Baseline data, design, and the main findings of trials providing information regarding warfarin in this setting are listed in Table 1 . Information concerning time in therapeutic range is only known for the 3 included randomized controlled trials of the novel oral anticoagulants controlled with warfarin (64% in Randomized Evaluation of Long-Term Anticoagulation Therapy [RE-LY], 55% in Rivaroxaban Once-Daily, Oral, Direct Factor Xa Inhibition Compared With Vitamin K Antagonism for Prevention of Stroke and Embolism Trial in Atrial Fibrillation [ROCKET-AF], and 62% in Apixaban for Reduction In STroke and Other ThromboemboLic Events in atrial fibrillation [ARISTOTLE] trials). As regards the presence of heparin treatment in patients on dialysis, this information was absent or lacked details concerning the protocol used in the included studies.
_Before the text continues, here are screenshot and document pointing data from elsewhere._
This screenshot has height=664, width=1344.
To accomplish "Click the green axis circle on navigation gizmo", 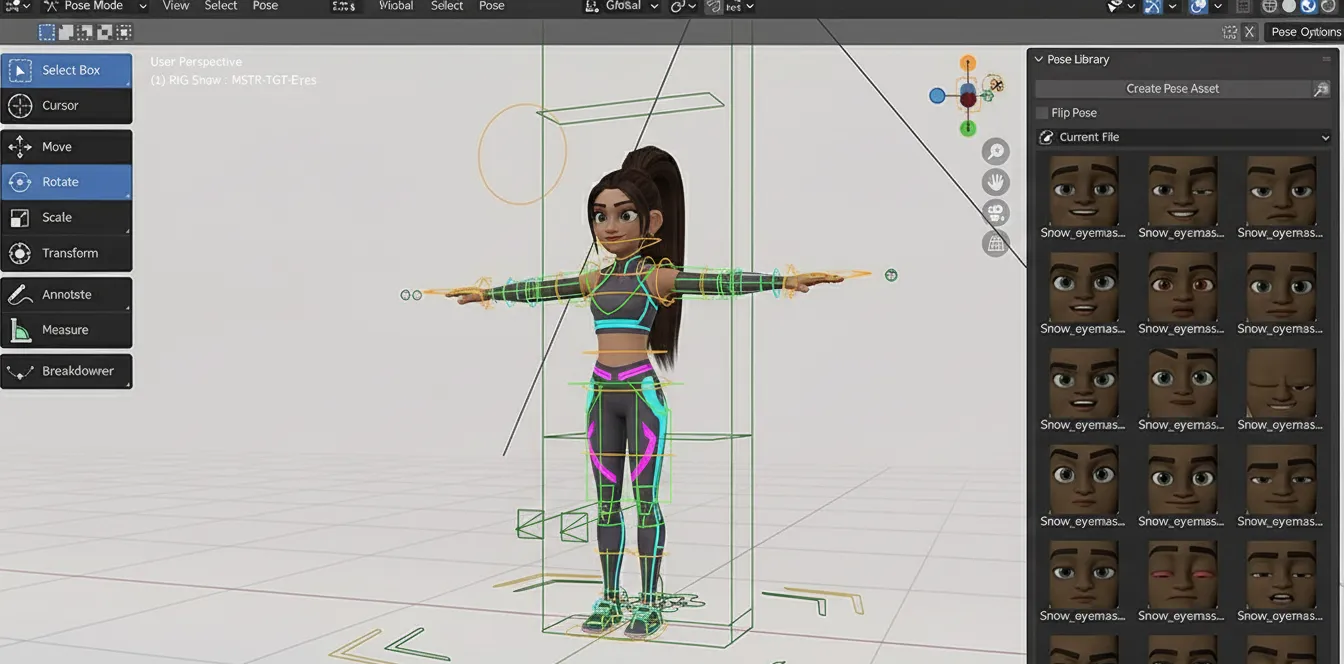I will click(x=967, y=128).
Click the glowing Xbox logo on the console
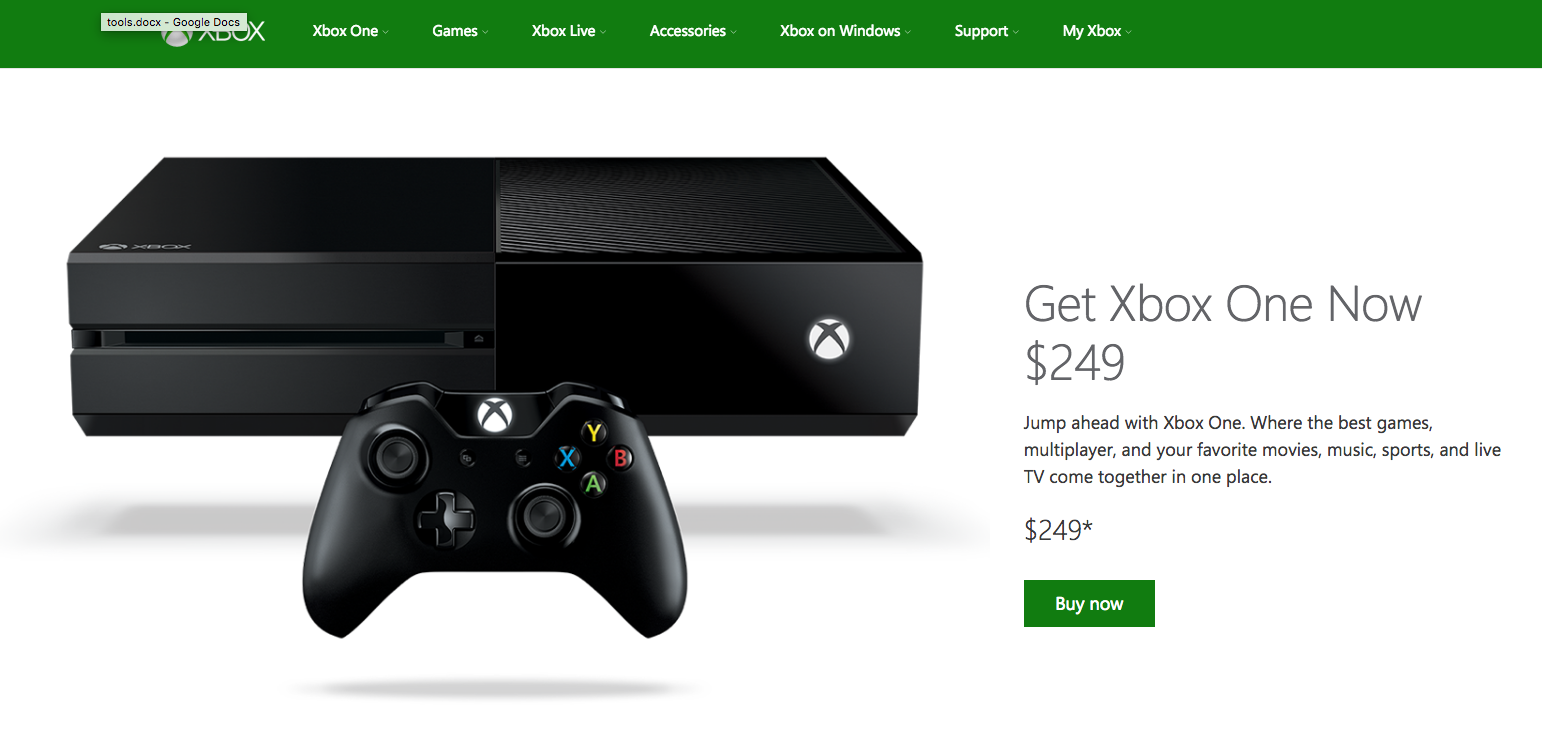Viewport: 1542px width, 736px height. (829, 338)
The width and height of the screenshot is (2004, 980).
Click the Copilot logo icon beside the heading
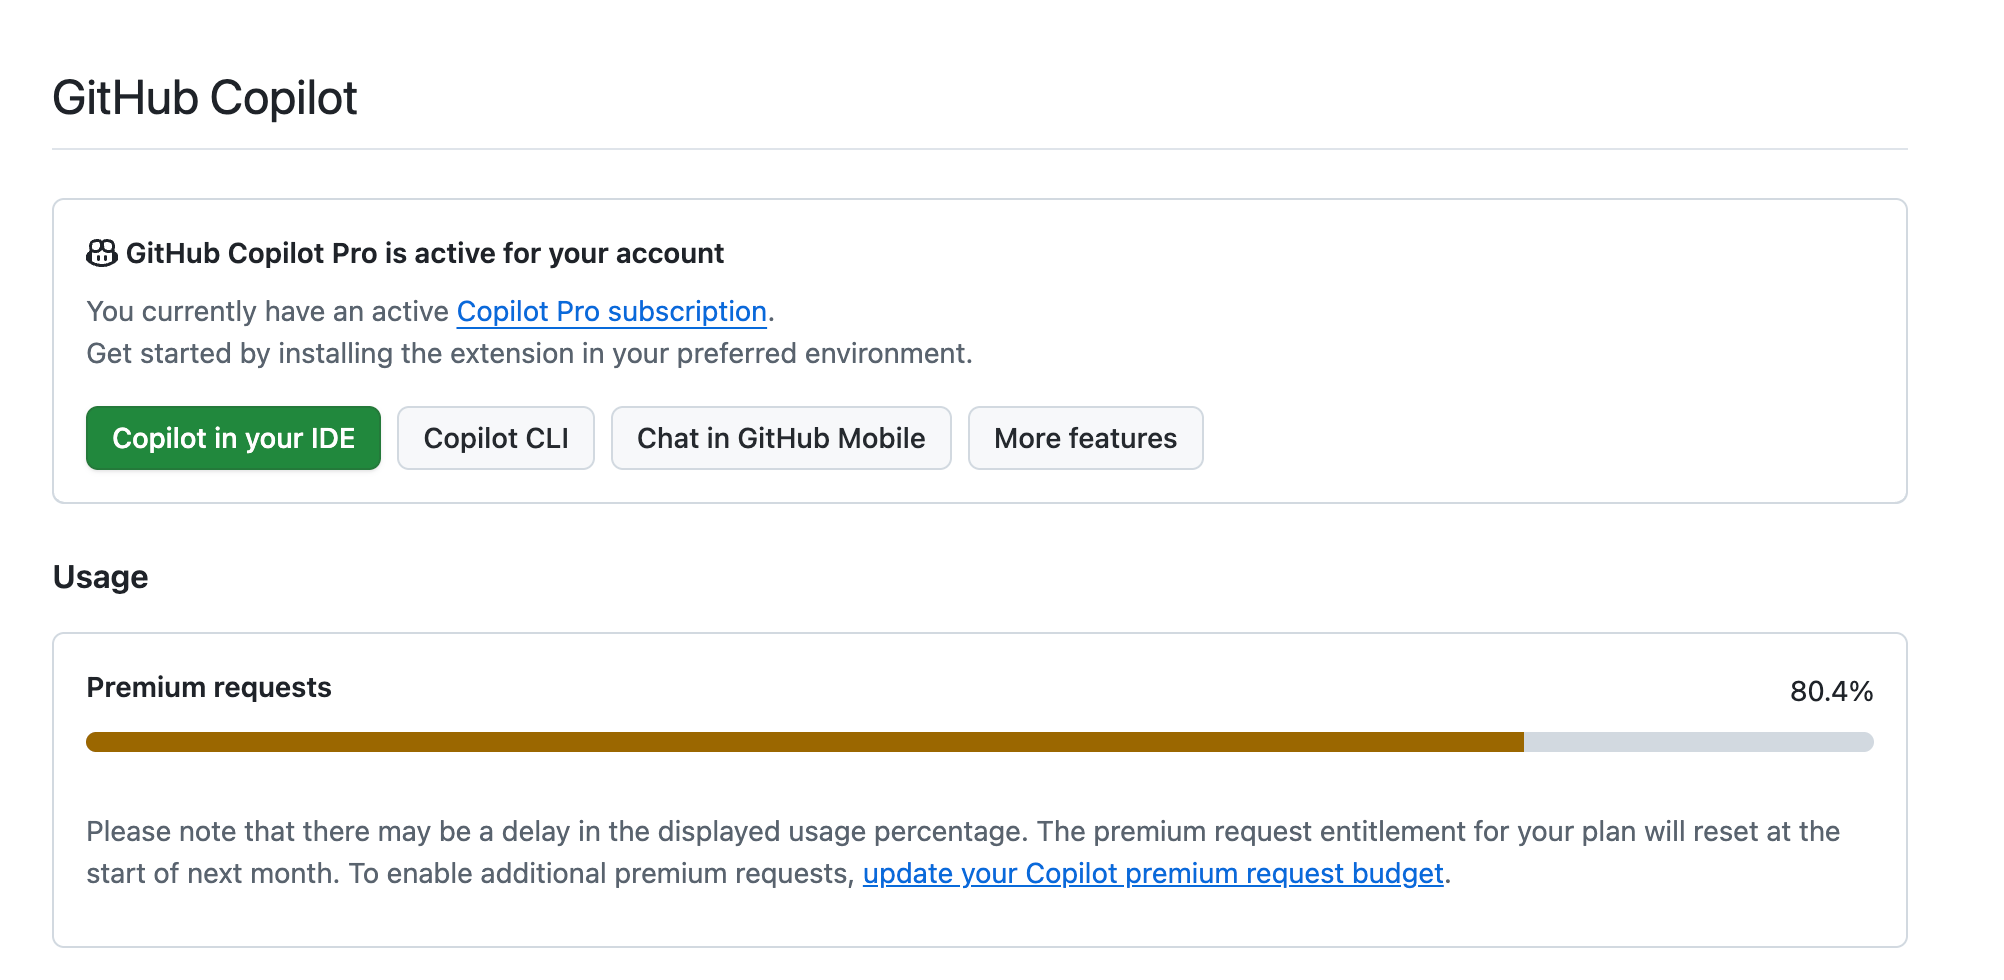coord(101,254)
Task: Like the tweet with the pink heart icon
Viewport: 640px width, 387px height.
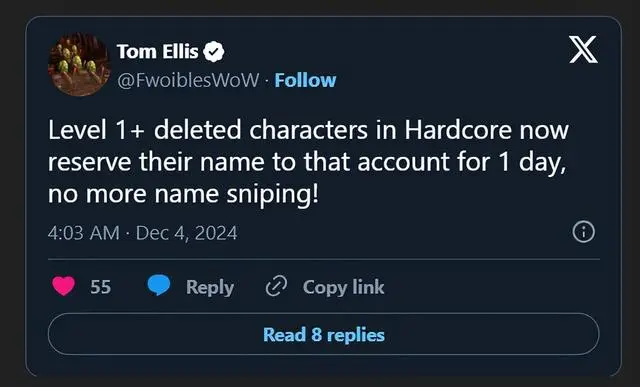Action: coord(64,286)
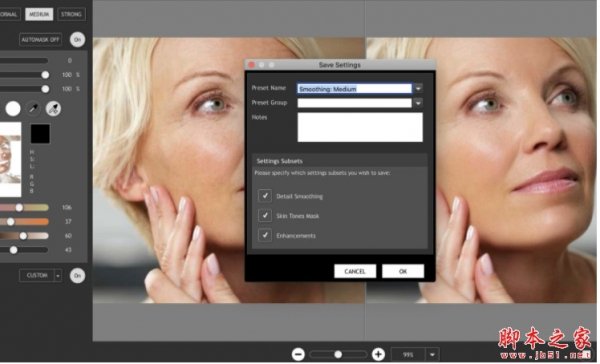
Task: Click the zoom out minus icon
Action: pyautogui.click(x=299, y=355)
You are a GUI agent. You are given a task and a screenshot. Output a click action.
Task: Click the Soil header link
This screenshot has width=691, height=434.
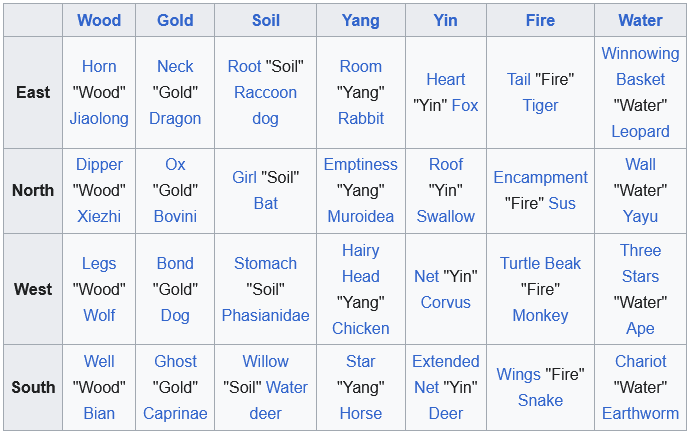tap(266, 20)
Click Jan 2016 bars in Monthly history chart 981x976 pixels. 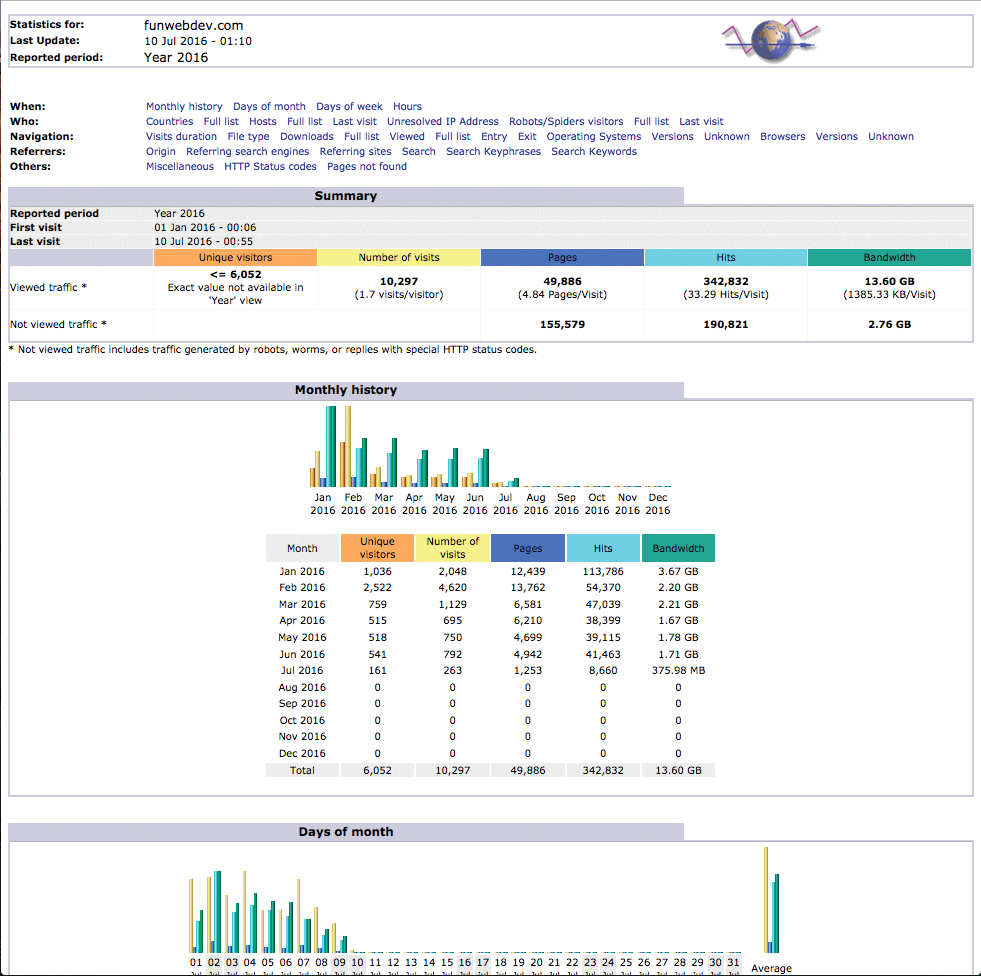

The use of warfarin was associated with a major decrease in thromboembolic events (HR 0.39, 95% CI 0.18 to 0.86, p <0.00001) in patients with CKD. The effect was present in all studies but one (which revealed a strong trend for benefit of warfarin; Figure 3 ). Despite the overall favorable trend, a high heterogeneity, I 2 statistic of 91%, was observed driven by the differences in treatment effect. Only 1 study assessing the role of warfarin in the prevention of thromboembolism in patients on dialysis met the inclusion criteria for this meta-analysis. There, warfarin displayed a protective effect (HR 0.44, 95% CI 0.26 to 0.74, p = 0.002). Also, the use of warfarin did not lead to an increased risk of bleeding (HR 1.27, 95% CI 0.91 to 1.77, p = 0.15).